The Black Spirit, enraged and terrified, changed tactics. It dissolved into a swarm of shadowy bats, thousands of them, diving at Lloyd from every direction. It was trying to overwhelm him, to find a gap in the heat.
Ken Park shouted a warning, but Lloyd didn't even turn his head.
"Omnidirectional Pulse," Lloyd murmured.
He clenched his fist.
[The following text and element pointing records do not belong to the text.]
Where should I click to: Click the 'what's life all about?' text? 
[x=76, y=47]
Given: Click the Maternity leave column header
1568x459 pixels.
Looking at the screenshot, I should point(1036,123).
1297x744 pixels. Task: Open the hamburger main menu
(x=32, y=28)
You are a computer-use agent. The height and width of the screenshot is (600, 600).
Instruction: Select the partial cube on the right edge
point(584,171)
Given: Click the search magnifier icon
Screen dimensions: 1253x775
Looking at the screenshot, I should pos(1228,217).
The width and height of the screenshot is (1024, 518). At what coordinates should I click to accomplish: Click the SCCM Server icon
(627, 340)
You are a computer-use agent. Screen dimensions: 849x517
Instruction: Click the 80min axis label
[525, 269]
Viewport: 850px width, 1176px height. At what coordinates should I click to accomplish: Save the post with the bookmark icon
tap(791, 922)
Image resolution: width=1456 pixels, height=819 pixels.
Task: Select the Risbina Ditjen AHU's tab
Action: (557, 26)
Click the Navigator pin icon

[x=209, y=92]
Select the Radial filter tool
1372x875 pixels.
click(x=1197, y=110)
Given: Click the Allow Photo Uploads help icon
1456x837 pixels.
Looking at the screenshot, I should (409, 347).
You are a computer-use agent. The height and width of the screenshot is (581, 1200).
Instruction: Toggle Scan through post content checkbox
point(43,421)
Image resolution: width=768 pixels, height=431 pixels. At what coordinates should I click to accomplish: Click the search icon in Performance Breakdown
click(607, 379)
Iffrit slammed the pommel of his sword into the ground.
A ring of white fire exploded outward from them. It moved at the speed of thought. It washed over the swarm of bats. There was no sound of impact, only a collective hiss as thousands of shadow-constructs were instantly sublimated into nothingness.
The shockwave didn't stop there. It hit the ceiling of the Throne Room. The ancient stone, weakened by centuries and now subjected to thermal shock, groaned. Cracks spiderwebbed across the vaulted dome.
CRACK-BOOM!
A massive section of the roof, easily ten tons of stone and lead, blew outward, blasted into the night sky by the rising column of heat.
Moonlight—and fresh, cool air—flooded into the room, instantly warring with the inferno below. The sudden pressure change created a whirlwind of ash and sparks.
The nobles stared up at the open sky, their mouths hanging open. They looked back at the man who had been checking their pulses just yesterday.
"He... he blew the roof off," a Duchess whispered, clutching her pearls. "The doctor blew the roof off."
"He is not a doctor," General Kaelen murmured, staring at Lloyd with professional awe. "He is a walking siege engine."
In the center of the devastation, the Black Spirit reformed. It was smaller now, diminished. It looked pathetic. It chattered its teeth at Lloyd, backing away.
Cassius was trembling. His insurance policy was being eaten alive.
"Attack him!" Cassius shrieked at his spirit. "Don't retreat! Consume him!"
The spirit hesitated. It looked at its master. It looked at the white sun standing before it. It knew, with an animalistic certainty, that it was outmatched.
Lloyd walked toward Cassius. Iffrit walked behind him, a shadow of fire.